Paul so affectionately ends his letters to brothers and sisters in the faith that he loves. You can almost accuse Paul of having FOMO. The phrase: “I wish I could be with you” is a staple. This is not just a turn of phrase. Paul has served so many, seeing many born to new life. For a time he watched them grow like newborns into children, then was called away.
“3 I thank my God in all my remembrance of you, 4 always in every prayer of mine for you all making my prayer with joy, 5 because of your partnership in the gospel from the first day until now. 6 And I am sure of this, that he who began a good work in you will bring it to completion at the day of Jesus Christ. 7 It is right for me to feel this way about you all, because I hold you in my heart, for you are all partakers with me of grace, both in my imprisonment and in the defense and confirmation of the gospel. 8 For God is my witness, how I yearn for you all with the affection of Christ Jesus.”
Paul is not just writing a book on theology, but a letter to those he has bled with, preached with, battled in the spiritual realm with. He is writing to people he acted as a spiritual parent and brother to.
There are times in my life when I am hit with the emotions of missing friends, brothers and sisters of the faith. At times it is because I am aware of their hardships, and sometimes I want to rejoice in person with them. Sometimes it is just memories of good times together and I wish to be together. The sentiment in Paul’s letter gives me great comfort. At times I hear a voice telling me to abandon ship and just go back to another place. I read the letters of Paul and know his heart and conviction to continue where God has him despite the desire to go back.
There is such peace in surrendering where you are. The voice telling you to pack up and leave is at times deafening.
“Not all those who wander are lost.”
I have a few friends who have had wandering years. It is a time in life when they are free to serve the Lord, travel, move from community to community as an encouragement. What’s left at the end of that season is a plethora of friendships, loved ones, and communities to which you feel you belong, without knowing where your home is.
There is a benefit and a struggle in this. You feel a pull so many different ways, while also understanding better than most that this world is not our home. There is always a connection with those people. We serve and love the same God, we have the same Holy Spirit within us, and we have experiences shared.
There are good things that come from spending time in many communities, but also opportunity for the enemy. Satan wants to steal us away from what God is inviting us into in the here and now. He would love for us to be always on social media or phone calls, catching up with people and not attentive to what he has for us in the moment and place in which we are called.
On the other hand, the benefit of counsel outside of your setting is so valuable. Sometimes the people close to you have blinders in discernment and a discerning voice of encouragement is needed. That is what we see in Paul’s letters. He is close to the people but also removed from the situation. He is not drawn into the politics or the fears of fallout. He, in surrender, can clearly articulate the heart of God for the community. Paul also can’t make anything happen. He is not there. He has to release what he writes and trust God in the follow through.

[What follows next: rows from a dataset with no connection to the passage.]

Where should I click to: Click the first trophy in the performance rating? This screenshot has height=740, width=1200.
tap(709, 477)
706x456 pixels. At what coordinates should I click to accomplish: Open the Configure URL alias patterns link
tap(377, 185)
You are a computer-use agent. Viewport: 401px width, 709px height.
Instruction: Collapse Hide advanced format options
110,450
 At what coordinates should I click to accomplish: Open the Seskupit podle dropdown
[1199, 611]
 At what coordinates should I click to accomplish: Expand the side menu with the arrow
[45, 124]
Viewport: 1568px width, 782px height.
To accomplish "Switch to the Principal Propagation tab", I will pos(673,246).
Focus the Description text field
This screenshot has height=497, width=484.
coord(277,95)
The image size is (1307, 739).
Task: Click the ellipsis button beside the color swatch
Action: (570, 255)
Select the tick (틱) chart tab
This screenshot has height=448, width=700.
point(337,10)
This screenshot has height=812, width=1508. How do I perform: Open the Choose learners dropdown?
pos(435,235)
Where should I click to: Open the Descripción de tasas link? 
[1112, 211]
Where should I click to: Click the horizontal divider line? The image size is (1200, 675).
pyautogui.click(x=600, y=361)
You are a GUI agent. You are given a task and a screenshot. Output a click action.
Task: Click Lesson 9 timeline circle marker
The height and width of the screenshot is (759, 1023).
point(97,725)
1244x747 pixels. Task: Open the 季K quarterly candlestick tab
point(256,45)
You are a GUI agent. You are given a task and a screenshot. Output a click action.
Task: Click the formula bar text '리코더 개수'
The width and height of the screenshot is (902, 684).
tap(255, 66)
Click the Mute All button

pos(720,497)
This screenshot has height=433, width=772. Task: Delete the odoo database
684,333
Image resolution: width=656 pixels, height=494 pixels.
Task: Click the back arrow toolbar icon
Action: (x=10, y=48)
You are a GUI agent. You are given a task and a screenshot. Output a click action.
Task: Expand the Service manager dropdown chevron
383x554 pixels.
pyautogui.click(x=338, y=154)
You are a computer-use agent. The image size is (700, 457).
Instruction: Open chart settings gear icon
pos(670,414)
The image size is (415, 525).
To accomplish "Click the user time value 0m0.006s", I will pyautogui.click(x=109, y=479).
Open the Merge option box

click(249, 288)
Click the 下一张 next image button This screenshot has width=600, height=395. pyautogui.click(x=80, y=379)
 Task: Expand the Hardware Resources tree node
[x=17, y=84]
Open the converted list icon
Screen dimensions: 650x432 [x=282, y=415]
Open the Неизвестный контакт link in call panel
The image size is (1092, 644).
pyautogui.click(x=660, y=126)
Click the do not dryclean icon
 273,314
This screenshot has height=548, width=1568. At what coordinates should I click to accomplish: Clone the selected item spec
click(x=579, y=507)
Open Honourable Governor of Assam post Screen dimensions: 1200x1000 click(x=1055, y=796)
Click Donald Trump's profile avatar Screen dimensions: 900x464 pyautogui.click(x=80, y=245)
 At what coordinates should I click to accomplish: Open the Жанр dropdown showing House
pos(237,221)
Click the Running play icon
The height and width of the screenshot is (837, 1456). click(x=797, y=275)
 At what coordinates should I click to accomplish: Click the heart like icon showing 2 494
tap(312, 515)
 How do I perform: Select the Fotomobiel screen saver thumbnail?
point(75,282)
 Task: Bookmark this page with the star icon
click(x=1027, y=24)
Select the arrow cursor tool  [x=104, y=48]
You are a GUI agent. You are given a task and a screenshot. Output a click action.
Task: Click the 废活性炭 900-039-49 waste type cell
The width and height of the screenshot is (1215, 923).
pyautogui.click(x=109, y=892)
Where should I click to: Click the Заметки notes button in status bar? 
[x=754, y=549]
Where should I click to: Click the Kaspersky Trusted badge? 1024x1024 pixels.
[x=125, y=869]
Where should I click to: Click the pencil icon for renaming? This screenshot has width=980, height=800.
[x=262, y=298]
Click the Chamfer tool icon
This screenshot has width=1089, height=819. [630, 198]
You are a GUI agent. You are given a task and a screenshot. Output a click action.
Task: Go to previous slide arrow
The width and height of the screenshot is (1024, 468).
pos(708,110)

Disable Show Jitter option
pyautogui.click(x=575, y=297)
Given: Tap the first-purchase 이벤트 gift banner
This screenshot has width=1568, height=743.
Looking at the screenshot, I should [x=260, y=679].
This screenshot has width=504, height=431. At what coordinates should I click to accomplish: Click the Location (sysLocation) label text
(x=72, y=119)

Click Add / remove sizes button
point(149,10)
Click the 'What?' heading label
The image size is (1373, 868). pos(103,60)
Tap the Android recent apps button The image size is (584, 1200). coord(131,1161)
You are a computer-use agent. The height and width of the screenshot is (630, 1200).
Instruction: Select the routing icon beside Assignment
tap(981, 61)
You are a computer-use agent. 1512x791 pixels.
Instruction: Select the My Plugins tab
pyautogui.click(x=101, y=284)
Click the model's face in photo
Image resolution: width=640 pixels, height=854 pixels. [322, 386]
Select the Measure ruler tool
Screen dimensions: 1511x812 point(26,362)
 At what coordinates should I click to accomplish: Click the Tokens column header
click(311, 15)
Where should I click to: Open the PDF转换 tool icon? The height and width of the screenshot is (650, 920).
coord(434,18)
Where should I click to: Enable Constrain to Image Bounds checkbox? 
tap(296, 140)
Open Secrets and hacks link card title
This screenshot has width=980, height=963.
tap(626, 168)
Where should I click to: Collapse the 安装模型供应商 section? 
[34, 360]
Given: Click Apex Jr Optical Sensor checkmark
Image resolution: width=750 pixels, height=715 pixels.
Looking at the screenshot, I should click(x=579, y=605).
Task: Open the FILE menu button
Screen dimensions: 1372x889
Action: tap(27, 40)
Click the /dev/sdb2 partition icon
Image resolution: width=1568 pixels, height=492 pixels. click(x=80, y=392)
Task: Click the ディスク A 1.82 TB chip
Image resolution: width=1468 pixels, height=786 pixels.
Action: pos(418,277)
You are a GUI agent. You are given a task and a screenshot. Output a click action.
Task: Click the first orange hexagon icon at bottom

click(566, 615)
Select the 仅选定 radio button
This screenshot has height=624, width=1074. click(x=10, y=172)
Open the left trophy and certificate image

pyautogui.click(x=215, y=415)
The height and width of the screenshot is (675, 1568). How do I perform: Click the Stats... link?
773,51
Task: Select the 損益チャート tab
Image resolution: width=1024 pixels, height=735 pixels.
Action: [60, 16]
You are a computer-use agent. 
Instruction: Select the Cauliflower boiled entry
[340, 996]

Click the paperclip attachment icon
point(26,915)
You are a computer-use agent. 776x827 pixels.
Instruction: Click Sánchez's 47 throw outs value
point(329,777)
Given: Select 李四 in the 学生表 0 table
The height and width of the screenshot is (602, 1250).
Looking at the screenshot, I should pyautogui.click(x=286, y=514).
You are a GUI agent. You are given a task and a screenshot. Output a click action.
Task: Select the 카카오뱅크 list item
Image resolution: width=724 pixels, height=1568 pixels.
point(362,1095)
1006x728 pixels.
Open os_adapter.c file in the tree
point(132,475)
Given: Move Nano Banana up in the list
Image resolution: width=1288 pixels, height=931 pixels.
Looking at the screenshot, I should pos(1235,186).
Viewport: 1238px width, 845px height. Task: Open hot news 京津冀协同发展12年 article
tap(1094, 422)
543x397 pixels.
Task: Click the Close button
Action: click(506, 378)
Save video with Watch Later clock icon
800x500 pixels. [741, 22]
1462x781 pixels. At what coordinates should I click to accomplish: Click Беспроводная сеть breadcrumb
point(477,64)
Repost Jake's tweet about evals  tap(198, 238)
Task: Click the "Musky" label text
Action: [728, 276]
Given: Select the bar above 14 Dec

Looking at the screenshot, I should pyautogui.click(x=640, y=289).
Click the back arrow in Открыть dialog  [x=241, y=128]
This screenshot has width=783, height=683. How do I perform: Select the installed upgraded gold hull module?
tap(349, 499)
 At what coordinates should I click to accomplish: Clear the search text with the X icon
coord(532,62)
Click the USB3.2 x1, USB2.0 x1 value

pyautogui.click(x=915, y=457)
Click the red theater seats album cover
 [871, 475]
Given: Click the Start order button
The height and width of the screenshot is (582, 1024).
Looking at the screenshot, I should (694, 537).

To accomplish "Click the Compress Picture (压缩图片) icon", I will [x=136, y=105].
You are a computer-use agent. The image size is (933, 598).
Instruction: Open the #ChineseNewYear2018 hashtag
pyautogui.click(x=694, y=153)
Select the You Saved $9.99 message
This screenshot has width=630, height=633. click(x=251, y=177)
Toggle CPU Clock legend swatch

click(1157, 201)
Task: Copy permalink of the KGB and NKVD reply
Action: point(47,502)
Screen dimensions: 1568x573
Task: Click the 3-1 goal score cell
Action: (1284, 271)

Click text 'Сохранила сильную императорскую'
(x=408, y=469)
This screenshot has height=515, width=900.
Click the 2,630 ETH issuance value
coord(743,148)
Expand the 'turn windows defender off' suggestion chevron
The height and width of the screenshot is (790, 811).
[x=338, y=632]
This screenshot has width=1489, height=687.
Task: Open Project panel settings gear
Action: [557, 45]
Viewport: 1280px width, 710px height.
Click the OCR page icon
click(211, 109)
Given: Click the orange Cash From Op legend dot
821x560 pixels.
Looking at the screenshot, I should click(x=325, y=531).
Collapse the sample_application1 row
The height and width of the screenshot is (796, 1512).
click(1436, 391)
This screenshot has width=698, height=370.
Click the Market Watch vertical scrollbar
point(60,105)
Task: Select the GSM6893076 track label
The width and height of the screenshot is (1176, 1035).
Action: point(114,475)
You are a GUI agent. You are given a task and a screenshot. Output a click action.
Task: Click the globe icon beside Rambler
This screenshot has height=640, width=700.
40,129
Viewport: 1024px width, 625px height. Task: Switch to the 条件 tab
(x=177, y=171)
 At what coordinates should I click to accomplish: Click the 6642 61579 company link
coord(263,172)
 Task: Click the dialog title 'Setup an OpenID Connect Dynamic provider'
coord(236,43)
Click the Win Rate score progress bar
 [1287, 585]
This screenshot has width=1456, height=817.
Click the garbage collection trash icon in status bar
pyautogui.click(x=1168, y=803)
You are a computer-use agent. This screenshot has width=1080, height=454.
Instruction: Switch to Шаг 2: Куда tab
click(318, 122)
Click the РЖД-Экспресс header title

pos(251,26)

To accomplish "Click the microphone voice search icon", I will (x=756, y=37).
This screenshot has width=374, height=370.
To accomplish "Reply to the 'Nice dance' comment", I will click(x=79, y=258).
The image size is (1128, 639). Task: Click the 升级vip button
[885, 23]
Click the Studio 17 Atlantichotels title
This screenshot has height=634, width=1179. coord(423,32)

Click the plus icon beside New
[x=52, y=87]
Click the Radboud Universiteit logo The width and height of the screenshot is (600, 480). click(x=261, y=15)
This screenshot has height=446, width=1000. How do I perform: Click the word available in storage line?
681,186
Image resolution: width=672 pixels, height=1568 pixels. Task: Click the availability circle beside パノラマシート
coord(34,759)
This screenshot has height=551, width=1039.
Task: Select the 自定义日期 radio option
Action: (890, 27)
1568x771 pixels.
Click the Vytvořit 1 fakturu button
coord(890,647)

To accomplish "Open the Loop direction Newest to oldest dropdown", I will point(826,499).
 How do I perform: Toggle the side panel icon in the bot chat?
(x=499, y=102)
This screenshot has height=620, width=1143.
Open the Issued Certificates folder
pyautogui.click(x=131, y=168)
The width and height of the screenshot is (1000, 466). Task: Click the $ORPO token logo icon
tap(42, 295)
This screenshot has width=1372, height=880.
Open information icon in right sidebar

If you are one of these people who know a life of wandering, you know the short moments together have such incredible value. Such life, rest, and courage comes from these moments. To have someone free to celebrate with and bring correction in fleeting moments often propels me into something good.
A lot of my “wake up calls” or most rapid development has been a result of a short period of time with someone not in my setting. It is not that everything changes from that conversation, but they don’t have blinders that come from everyday life together. We have a tendency to excuse things due to circumstances or context. A voice from the outside isn’t as focused on those things and can remind us of the call of God without the noise.
That is how I read Paul’s letters. They are in large part a reminder of what they have already been taught with some new revelation thrown in. Often the messages we have been told don’t translate into life change and we need to be encouraged to be continually transformed into the image of Christ.
I love my friends at a distance and am so thankful for the places God has placed me. But I, like Paul, never want to be led by FOMO. I want to be obedient to where God has called me while always attentive to the need of encouragement and edification of my brothers and sisters that I love and am no longer in community with.
May my fellow wanderers find comfort this day in the same conviction Paul had.